Home-page: https://github.com/shelldweller/etlite
Author: Sergiy Kuzmenko
License: Public Domain
Platform: any
Classifier: Development Status :: 4 - Beta
Classifier: License :: Public Domain
Classifier: Programming Language :: Python :: 2
Classifier: Programming Language :: Python :: 3
Classifier: Topic :: Software Development :: Interpreters
Description-Content-Type: text/markdown

[![Build Status](https://semaphoreci.com/api/v1/shelldweller-39/etlite/branches/master/badge.svg)](https://semaphoreci.com/shelldweller-39/etlite)

# ETlite

Extract/Transform Light - a simple library for reading delimited files.

## Example

Given CSV file:

```
Area id,Male,Female,Area
A12345,34,45,0.25
A12346,108,99,0.32
```

Define a list of transformation:

```python
transformations = [
    # Map existing fields into dictionary.
    # For nested dictionaries use dot.delimited.keys.
    # Optional "via" parameter takes a callable returning transformed value.
    { "from": "Area id", "to": "id" },
    { "from": "Male", "to": "population.male", "via": int },
    { "from": "Female", "to": "population.female", "via": int },
    { "from": "Area", "to": "area", "via": float },

    # You can also add computed values, not present in the original data source.
    # Computer values take transformed dictionary as argument
    # and they do not require "from" parameter:
    {
        "to": "population.total",
        "via": lambda x: x['population']['male'] + x['population']['female']
    },
    # Note that transformations are executed in the order they were defined.
    # This transformation uses population.total value computed in the previous step:
    {
        "to": 'population.density',
        "via": lambda x: round(x['population']['total'] / x['area']),
    }
]
```

Read the file:

```python
from etlite import delim_reader

with open("mydatafile.csv") as csvfile:
  reader = delim_reader(csvfile, transformations)
  data = [row for row in reader]
```

This produces a list of dictionaries:

```python
[
    {
        'id': 'A12345',
        'area': 0.25,
        'population': {
            'male': 34,
            'female': 45,
            'total': 79,
            'density': 316
        }
    },
    {
        'id': 'A12346',
        'area': 0.32,
        'population': {
            'male': 108,
            'female': 99,
            'total': 207,
            'density': 647
        }
    }
]
```

## `delim_reader` options

ETlite is just a thin wrapper on top of Python built-in [CSV module](https://docs.python.org/3/library/csv.html). Thus you can pass to `delim_reader` same options as you would pass to `csv.reader`. For example:

```python
reader = delim_reader(csvfile, transformations, delimiter="\t")
```

## Exception handling

If desired transtormation cannot be performed, ETLite will raise `TransformationError`. If you do not want to abort data loading, you can pass an error handler to `delim_reader`.

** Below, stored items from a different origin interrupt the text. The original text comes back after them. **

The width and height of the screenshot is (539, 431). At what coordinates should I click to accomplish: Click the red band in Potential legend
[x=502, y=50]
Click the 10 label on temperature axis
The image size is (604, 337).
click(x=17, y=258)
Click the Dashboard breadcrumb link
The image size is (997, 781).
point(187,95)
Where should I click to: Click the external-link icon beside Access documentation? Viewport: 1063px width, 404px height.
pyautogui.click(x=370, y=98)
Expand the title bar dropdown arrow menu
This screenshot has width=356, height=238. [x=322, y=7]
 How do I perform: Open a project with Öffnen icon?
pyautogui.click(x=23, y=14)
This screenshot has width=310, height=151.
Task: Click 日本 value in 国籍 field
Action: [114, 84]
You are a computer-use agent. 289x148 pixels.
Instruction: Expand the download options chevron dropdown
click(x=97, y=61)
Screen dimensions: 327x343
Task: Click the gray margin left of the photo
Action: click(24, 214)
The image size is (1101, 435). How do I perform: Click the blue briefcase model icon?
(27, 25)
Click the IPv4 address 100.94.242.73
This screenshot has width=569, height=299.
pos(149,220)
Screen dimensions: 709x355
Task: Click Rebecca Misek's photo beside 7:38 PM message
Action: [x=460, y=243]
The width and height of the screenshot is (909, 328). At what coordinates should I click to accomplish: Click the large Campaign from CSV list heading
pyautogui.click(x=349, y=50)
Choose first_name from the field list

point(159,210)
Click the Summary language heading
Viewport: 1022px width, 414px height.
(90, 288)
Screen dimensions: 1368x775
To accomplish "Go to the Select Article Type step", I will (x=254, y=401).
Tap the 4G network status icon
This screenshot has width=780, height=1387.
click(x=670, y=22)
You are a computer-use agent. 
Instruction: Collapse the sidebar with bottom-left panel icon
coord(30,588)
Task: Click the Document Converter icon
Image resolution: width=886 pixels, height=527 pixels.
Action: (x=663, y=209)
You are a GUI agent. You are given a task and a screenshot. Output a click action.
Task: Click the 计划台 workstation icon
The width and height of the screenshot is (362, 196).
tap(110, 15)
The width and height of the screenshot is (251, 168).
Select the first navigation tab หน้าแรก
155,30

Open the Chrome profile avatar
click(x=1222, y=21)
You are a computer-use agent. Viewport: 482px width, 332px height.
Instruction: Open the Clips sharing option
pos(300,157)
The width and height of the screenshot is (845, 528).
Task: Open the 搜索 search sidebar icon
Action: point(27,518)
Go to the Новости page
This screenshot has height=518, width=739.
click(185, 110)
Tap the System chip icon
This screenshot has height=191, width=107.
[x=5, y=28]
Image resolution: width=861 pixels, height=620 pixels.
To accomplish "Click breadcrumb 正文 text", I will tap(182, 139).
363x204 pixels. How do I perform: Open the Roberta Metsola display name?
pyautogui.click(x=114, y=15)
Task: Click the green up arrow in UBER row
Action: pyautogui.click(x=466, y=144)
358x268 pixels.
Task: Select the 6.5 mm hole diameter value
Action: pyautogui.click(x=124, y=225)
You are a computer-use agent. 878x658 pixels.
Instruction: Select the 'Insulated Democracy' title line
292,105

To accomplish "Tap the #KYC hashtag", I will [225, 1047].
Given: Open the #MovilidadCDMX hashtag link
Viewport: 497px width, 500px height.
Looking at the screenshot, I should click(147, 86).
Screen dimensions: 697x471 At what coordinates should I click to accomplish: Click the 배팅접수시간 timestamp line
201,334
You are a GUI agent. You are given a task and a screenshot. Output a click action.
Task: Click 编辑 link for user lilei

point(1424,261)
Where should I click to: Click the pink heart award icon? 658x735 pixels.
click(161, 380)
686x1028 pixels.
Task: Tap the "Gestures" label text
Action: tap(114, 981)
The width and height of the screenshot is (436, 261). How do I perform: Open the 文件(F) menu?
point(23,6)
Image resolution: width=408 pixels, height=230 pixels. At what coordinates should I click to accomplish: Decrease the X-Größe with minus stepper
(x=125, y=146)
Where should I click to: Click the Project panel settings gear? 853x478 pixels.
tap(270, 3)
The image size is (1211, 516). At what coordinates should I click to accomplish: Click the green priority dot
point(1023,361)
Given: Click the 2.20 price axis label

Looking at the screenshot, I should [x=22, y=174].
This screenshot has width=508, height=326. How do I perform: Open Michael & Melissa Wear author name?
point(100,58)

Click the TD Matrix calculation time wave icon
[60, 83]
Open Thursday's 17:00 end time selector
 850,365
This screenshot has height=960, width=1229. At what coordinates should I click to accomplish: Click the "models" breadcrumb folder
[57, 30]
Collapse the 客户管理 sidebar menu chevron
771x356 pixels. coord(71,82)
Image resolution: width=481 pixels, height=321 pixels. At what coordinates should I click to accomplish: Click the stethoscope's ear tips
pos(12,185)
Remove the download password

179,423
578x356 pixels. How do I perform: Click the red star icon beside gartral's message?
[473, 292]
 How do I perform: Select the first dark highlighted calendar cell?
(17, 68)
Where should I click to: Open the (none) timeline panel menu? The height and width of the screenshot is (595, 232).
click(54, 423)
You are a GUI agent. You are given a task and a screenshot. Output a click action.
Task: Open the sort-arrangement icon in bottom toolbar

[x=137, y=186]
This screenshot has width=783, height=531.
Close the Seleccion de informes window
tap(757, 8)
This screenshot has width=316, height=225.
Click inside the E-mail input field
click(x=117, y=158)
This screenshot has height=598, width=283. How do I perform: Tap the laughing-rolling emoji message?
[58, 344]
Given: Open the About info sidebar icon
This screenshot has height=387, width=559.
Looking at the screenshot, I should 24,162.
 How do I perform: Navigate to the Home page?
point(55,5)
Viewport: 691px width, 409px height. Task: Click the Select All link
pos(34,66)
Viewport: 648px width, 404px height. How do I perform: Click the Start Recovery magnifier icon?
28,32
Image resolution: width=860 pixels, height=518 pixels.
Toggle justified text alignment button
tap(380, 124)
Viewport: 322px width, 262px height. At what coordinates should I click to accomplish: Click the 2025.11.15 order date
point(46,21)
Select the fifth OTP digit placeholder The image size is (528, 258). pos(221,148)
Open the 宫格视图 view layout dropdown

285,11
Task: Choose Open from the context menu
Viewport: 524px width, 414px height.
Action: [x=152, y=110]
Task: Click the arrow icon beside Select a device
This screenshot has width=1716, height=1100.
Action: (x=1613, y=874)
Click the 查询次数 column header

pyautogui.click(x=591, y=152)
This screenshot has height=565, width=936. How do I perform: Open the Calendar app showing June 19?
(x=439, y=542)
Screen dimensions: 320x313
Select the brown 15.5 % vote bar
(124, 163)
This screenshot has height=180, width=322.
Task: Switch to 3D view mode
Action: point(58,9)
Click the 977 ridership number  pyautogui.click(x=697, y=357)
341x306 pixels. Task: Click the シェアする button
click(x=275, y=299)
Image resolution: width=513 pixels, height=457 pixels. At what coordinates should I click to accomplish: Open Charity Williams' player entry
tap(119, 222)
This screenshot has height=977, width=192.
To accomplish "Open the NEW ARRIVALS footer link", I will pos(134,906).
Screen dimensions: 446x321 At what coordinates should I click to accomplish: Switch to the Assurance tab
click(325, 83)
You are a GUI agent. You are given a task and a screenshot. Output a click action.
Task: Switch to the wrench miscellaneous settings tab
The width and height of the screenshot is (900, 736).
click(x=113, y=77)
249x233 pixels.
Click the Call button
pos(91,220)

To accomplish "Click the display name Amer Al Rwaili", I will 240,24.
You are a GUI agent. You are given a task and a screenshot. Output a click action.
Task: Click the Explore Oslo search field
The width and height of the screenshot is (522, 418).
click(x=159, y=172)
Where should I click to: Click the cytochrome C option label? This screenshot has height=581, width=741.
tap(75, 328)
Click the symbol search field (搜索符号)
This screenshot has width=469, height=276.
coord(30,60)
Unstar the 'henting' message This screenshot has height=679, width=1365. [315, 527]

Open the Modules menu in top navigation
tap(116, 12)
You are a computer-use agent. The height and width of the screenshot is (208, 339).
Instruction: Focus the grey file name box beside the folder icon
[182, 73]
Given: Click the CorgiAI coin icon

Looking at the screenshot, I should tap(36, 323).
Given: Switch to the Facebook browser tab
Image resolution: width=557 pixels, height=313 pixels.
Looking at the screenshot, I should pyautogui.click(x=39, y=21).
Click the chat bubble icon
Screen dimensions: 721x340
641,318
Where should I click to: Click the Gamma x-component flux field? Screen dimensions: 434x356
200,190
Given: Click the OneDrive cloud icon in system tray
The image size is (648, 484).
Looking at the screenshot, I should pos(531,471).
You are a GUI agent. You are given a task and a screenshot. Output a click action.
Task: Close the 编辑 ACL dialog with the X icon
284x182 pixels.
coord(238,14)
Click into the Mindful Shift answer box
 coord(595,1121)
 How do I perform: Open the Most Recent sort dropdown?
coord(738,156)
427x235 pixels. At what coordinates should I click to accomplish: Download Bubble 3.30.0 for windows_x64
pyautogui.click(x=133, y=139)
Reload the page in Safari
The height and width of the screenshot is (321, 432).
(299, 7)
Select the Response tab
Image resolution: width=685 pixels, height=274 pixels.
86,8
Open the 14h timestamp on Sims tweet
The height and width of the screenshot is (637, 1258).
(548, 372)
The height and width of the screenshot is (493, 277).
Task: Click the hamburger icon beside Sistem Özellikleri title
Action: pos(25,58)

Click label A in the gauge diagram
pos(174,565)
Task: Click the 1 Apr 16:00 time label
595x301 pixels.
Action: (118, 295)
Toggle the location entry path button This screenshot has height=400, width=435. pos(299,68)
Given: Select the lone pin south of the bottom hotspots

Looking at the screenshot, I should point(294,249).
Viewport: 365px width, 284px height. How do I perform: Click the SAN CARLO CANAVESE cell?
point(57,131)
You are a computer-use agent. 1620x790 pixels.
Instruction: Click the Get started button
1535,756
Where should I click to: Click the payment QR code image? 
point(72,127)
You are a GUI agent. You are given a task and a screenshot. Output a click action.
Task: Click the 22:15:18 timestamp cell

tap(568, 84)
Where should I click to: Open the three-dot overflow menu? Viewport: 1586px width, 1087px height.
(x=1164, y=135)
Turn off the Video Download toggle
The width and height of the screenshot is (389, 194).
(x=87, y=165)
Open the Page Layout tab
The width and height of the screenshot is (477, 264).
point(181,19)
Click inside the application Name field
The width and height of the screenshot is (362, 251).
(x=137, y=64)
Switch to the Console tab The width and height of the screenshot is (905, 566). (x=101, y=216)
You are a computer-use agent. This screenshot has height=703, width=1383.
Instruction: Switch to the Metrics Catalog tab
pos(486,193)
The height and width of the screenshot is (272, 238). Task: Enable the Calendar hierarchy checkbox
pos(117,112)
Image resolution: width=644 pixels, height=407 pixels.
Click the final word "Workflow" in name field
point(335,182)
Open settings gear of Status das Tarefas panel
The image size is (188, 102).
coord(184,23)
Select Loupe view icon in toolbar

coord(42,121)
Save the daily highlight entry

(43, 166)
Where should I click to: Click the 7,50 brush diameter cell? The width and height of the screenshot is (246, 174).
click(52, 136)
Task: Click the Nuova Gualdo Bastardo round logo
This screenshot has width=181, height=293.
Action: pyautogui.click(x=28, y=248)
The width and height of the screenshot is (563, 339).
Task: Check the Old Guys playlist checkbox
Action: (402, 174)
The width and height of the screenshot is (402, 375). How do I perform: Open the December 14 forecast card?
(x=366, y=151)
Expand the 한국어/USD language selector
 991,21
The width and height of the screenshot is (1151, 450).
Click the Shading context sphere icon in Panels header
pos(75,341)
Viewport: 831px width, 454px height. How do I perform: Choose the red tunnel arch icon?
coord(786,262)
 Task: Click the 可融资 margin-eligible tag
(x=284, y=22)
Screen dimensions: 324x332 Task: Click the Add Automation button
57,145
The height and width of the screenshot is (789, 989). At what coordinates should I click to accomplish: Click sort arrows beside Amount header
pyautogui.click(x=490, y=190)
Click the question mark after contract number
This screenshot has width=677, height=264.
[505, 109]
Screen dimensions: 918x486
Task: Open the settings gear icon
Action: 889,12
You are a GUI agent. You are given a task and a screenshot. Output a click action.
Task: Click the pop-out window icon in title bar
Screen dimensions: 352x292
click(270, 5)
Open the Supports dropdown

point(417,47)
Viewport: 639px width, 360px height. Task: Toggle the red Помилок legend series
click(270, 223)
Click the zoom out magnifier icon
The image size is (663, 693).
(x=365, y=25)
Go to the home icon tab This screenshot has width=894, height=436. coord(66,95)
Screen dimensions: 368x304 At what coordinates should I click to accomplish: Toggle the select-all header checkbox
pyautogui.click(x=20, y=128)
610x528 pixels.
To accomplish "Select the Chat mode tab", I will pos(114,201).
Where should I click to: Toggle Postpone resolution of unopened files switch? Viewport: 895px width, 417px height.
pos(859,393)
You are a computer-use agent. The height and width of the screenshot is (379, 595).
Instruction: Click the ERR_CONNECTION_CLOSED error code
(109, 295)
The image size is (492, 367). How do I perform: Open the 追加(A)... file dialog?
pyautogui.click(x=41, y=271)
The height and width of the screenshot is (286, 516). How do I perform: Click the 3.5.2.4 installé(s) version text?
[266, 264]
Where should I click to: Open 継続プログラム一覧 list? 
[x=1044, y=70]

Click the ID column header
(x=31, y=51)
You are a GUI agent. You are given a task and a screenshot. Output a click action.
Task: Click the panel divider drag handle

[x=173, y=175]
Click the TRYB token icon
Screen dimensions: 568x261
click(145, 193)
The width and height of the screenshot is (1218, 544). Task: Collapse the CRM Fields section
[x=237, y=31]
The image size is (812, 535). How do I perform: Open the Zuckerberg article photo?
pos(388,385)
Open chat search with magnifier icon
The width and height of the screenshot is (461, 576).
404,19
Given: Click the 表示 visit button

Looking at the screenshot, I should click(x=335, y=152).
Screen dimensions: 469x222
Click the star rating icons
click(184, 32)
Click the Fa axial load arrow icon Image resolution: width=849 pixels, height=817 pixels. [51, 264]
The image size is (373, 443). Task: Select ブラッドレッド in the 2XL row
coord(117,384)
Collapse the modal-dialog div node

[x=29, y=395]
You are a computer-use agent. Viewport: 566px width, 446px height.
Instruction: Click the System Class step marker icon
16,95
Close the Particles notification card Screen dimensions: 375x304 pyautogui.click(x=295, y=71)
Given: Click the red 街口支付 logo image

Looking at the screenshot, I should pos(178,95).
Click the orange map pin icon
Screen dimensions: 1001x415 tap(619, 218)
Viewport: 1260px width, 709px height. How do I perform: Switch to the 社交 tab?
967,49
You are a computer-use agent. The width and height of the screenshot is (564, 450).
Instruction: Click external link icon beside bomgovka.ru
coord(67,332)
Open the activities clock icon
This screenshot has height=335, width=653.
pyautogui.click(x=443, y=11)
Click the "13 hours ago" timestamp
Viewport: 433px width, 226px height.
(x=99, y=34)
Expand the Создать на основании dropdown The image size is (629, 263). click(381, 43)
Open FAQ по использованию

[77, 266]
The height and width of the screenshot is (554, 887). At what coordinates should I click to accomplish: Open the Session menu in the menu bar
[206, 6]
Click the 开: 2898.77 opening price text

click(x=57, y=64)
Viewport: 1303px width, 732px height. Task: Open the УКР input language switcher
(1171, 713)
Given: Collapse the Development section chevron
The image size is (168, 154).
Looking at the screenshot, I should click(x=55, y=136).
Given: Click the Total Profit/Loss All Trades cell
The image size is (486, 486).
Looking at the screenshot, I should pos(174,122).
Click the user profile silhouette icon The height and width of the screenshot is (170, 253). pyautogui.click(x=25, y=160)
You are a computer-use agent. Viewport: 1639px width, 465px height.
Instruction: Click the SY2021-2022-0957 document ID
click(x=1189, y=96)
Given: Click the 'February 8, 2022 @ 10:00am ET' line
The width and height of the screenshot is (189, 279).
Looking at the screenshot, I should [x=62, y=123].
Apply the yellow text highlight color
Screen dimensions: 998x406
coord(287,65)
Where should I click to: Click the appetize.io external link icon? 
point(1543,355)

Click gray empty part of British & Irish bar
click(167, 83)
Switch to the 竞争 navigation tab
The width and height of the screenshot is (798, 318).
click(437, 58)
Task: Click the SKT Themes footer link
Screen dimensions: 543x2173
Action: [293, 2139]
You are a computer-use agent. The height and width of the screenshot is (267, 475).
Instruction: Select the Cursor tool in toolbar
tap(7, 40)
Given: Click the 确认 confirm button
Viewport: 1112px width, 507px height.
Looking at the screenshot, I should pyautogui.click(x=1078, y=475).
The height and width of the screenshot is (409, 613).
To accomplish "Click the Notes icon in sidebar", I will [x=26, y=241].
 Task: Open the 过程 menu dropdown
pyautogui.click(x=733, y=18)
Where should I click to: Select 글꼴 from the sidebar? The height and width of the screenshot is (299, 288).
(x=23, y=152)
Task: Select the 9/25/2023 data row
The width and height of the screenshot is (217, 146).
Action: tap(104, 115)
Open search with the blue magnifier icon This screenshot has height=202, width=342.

Error handler must be a function. It will be passed an instance of `TransformationError`. *Note: `on_error` must be pased as keywod argument.*

```python
from etlite import delim_reader

transformations = [
    # ...
]

def error_handler(err):
    # err is an instance of TransformationError
    print(err) # prints error message
    print(err.record) # prints raw record, prior to transformation


with open('my-data.csv') as stream:
    reader = delim_reader(stream, transformations, on_error=error_handler)
    for row in reader:
        do_something(row)
```